Several points here:

1: Not everyone is confident with computers. Being able to click on the Amazon link to buy the book, and then use a Kindle, is some way short of the process of removing DRM.

2: Amazon exploits several feature of tax systems. If a publisher sold sold to me direct, from a site in North America, there would be a 20% tax for an ebook. Amazon runs a sales operation in the EU set up to take advantage of the same set of rules, and pays only 3%. There's nothing to stop a publisher doing the same, but it makes the set-up harder to implement.

3: Amazon appears to own the politicians. We only vote for them.


#18

Also, most people probably want to read a book once and perhaps reread it next summer or so. Yes, I hear you “I do that all the time” and “I lend my book weekly”, but that's not what I see in daily life. Even though I reread all of the time.

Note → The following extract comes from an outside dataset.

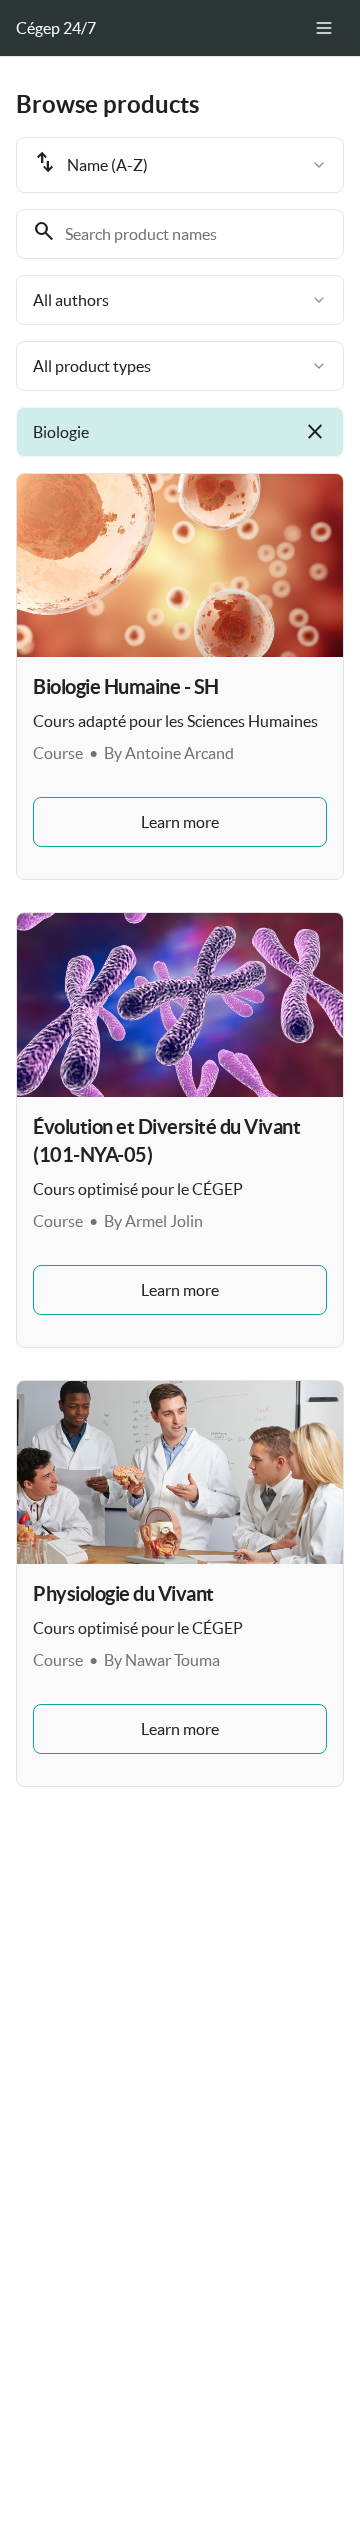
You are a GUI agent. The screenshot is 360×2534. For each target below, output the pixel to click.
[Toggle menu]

People who just want to read a book and be done with it are not at all inconvenienced with the DRM.


#19

Thank you for pointing it out; the misuse of that figure of speech was making me twitch.

While the title's "made the rope that Amazon is hanging it with" is descriptive enough of the situation, "the petard that the French publishing giant Hachette is being hoisted upon by Amazon" manages to completely mangle the phrase's intended sense of blowing oneself up unassisted. Someone really ought to have caught that before it was published.


#20

Wow. Really. Wow.


#21

Does the truth hurt,Miss PhD candidate in history?


#22

You honestly think I care what you think? It's just a ridiculous point of view is all. If you don't care about history, culture, music, and in understanding how human beings make lives together or apart, then that's fine. No big loss to me - you're not on my committee. Honestly, it's your loss, not mine. I kind of feel sorry for you that you don't seem to care about those things.